Technology in the modern workplace has given us more flexibility in how we work than ever before. With that, our mental well-being has definitely improved. We know that the human brain can only tolerate so much stimulation before reaching overload. To combat this, we change our environment to avoid burning out, giving ourselves a fresh atmosphere in which to thrive. This helps us stay in the “flow,” that state of mind where employees not only do their best work, but enjoy it the most. Technology has untethered us from the static workstation.
However, there’s a dark side to that bright screen when it comes to employee well-being.
Modern Workplace Pitfall: Always Available Means Never a Break
Technology is designed to keep us focused on it. When it comes to the modern workplace, there are two seemingly finite resources: time and attention. Employees experience a blurred line between work and life due to their constant connection to the office through email, smartphones, or remote access. Sure, the employee may get more done in a given day because they spend their evenings answering late-day emails.
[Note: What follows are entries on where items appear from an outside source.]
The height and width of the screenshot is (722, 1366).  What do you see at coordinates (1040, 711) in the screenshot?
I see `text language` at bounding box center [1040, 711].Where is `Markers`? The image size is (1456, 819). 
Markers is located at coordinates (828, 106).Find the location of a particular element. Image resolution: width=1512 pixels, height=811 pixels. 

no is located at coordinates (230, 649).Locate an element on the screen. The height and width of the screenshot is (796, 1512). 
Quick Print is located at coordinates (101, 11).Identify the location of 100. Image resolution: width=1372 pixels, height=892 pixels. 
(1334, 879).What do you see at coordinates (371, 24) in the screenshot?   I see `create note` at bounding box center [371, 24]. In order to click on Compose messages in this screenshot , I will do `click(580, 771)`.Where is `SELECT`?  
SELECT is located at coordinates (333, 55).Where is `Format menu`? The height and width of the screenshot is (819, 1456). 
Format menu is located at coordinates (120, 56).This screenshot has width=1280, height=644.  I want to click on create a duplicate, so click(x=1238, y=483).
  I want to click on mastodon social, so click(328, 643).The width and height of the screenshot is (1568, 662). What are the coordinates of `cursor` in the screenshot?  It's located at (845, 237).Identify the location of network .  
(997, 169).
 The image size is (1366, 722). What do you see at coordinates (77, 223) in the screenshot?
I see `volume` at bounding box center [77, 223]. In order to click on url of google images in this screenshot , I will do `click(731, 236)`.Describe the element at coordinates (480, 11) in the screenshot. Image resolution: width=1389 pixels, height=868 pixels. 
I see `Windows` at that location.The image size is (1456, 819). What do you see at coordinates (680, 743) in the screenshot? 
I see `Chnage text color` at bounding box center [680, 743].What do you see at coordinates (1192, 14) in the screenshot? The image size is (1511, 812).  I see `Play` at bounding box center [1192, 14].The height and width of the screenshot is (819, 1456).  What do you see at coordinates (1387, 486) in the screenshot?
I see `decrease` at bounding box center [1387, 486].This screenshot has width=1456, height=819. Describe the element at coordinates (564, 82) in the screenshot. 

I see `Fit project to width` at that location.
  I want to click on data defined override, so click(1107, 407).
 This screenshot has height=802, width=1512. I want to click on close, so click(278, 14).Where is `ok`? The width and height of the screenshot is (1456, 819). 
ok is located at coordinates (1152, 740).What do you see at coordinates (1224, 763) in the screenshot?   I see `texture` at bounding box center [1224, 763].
Employees are more likely to resent the expectation that they have no time off to relax, recharge their batteries, and reconnect with their families.
Deloitte research recently suggested there’s a law of diminishing returns for the always-on employee in todays modern workplace. That employee’s value is eroded by increased cognitive load and reduced employee performance and mental happiness. There is a noticeable tipping point before the employee begins to feel frazzled, overworked, and stretched too thin to perform their job effectively.
We may be free of our desks, but we’re not free of the work, and by extension, of the burden that comes with it. This applies to the freshly-employed recent grads all the way up the ladder to the CEO. No one is immune from information overload, especially in a modern workplace filled with technology.
The working class used to consist of those who worked from morning to night. The upper class were those who had leisure time because they could afford it. Now, cultural norms have turned those employees who are always on, always working, always accessible into the important people. They are the ones without whom the business will fail. It’s a sign of higher social status, and it’s mentally unhealthy for all of us.